— Problem —
What is needed is an exact copy of every line from the one containing "933x647 pixels." through the end of the entries; please set it down without any pictures.

— Supplied records —
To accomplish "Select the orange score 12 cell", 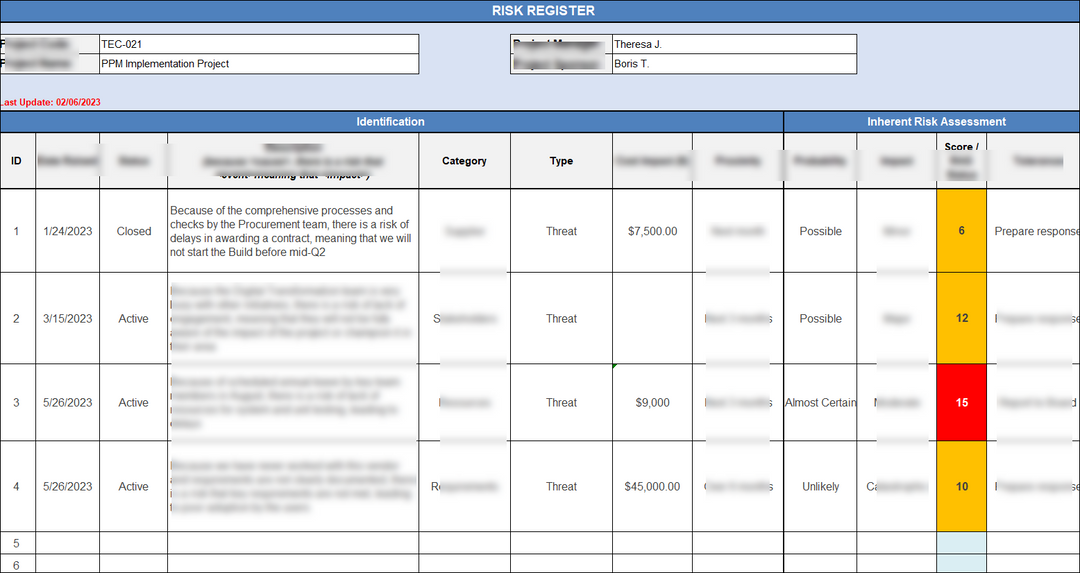I will click(961, 319).
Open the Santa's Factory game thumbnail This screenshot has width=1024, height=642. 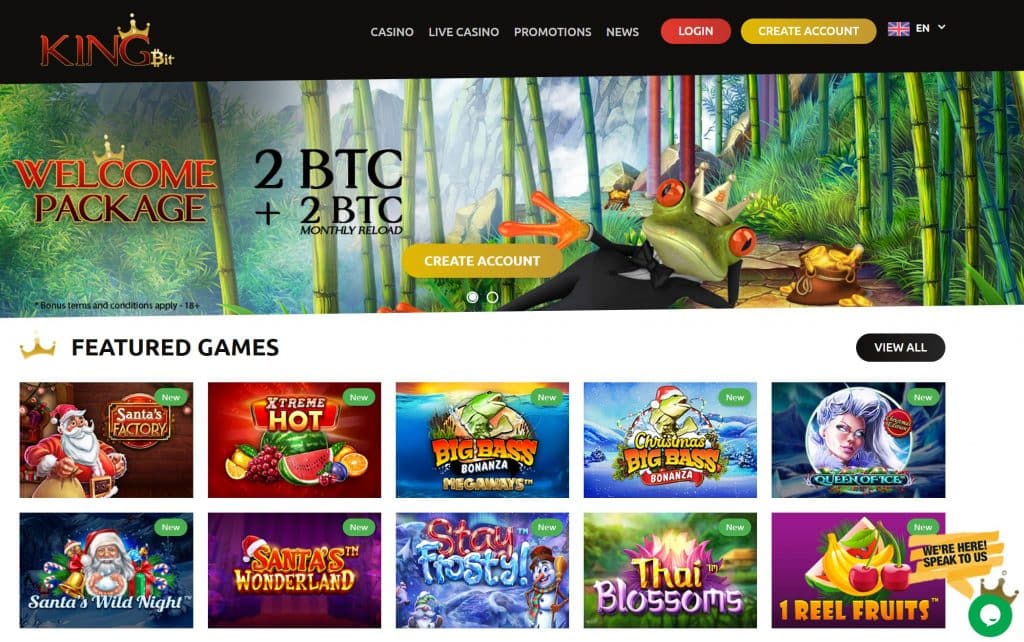(x=106, y=440)

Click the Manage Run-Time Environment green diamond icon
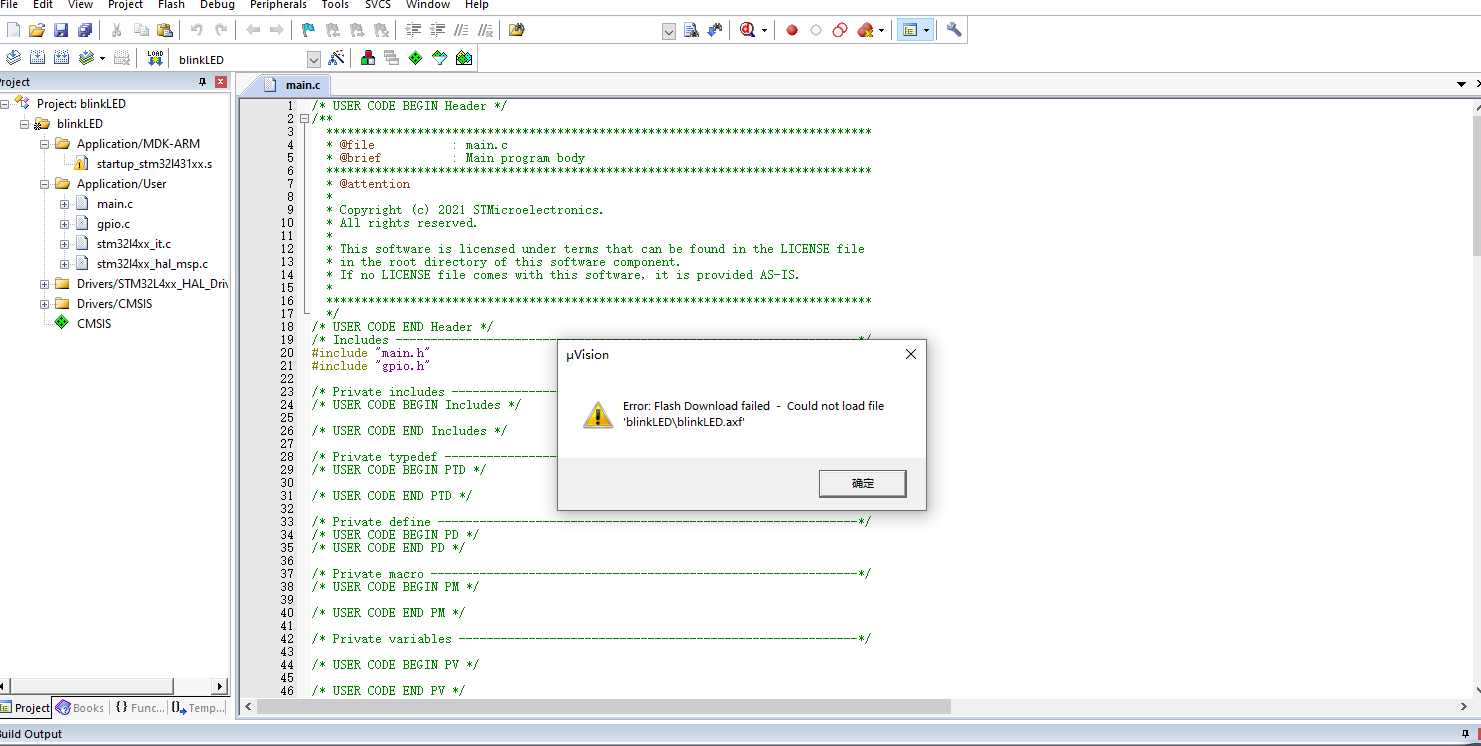(415, 59)
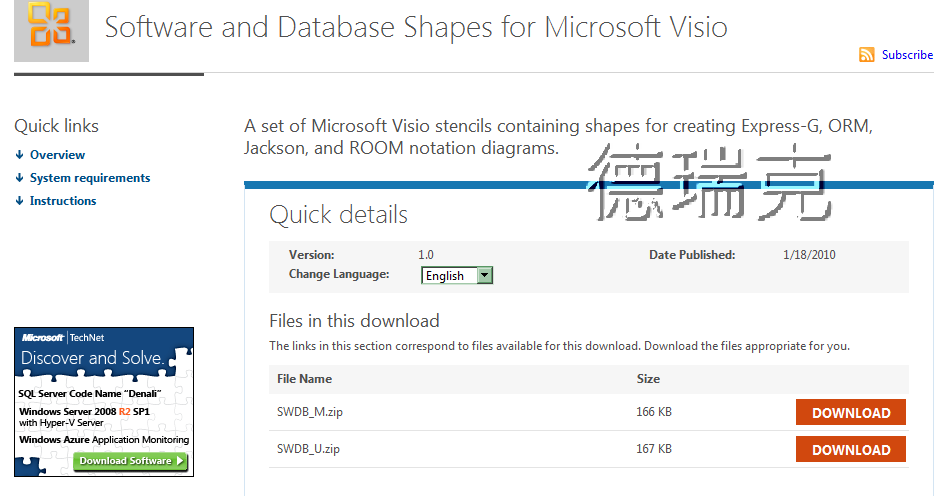Click the language dropdown's arrow button
Screen dimensions: 944x496
(x=485, y=276)
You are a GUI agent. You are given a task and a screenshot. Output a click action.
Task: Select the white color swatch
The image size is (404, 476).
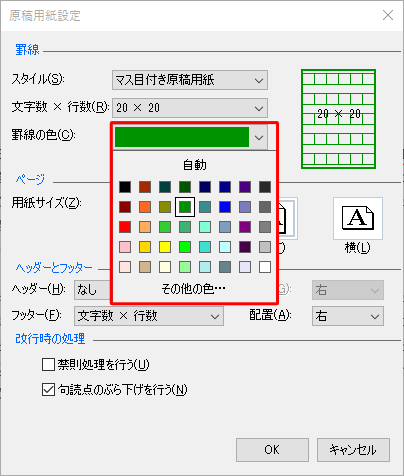click(265, 267)
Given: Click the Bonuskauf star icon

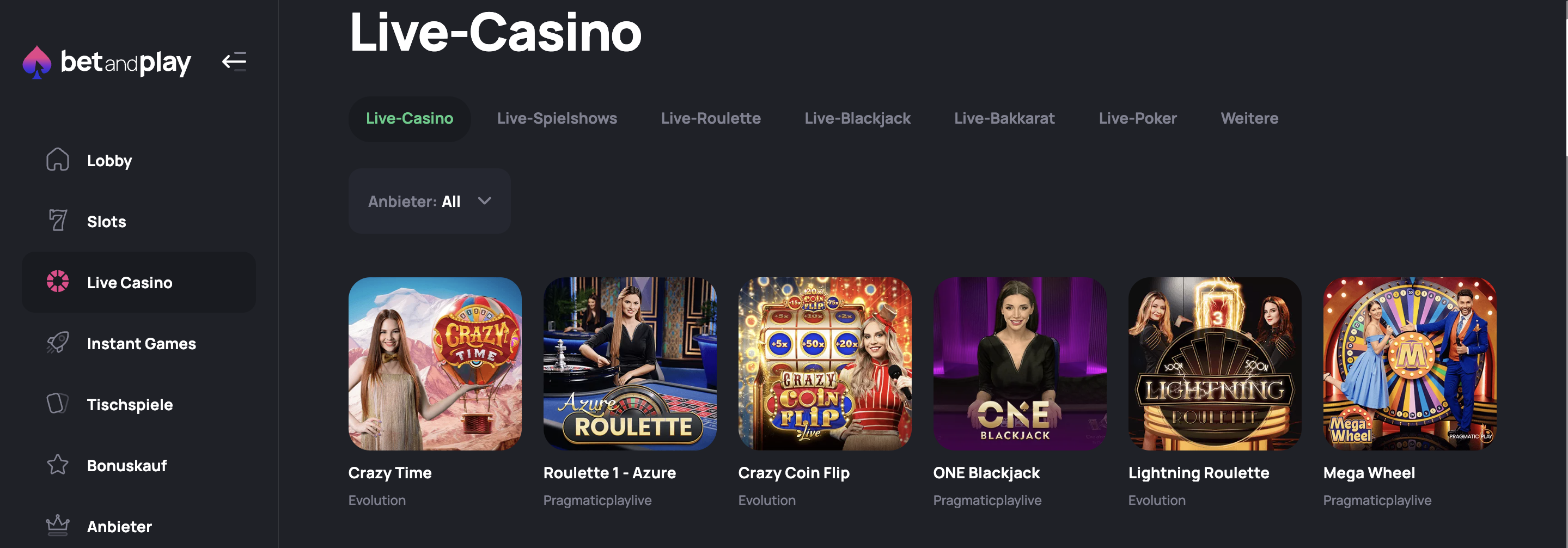Looking at the screenshot, I should (x=58, y=465).
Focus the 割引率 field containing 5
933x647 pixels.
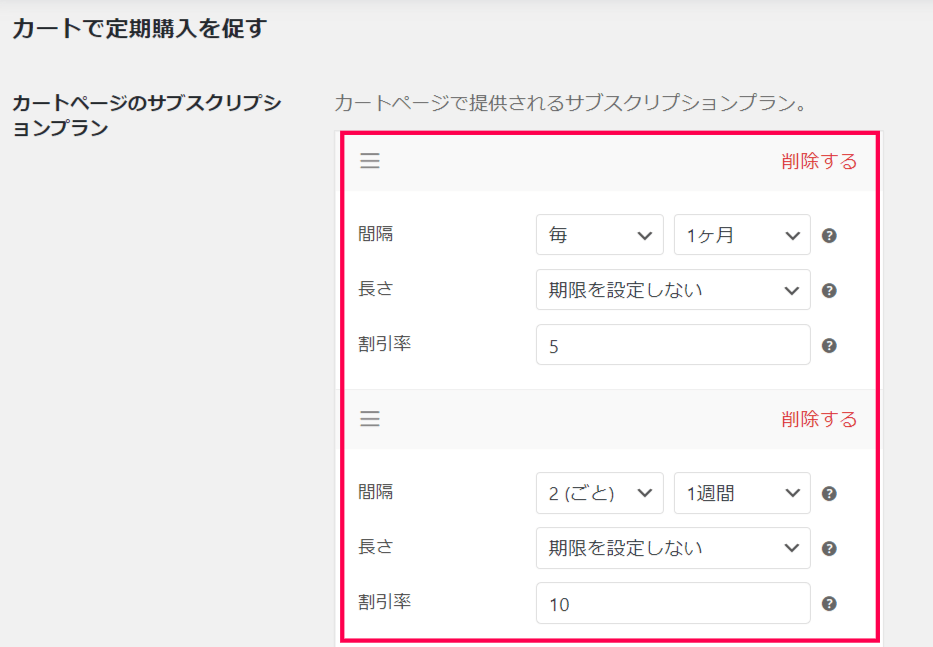(x=673, y=345)
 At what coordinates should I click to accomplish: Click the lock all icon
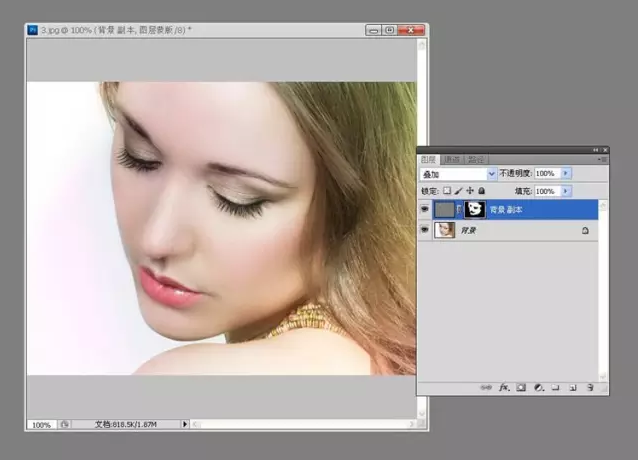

— Task result —
933x647 pixels.
(x=673, y=345)
 At what coordinates should I click to accomplish: Click the lock all icon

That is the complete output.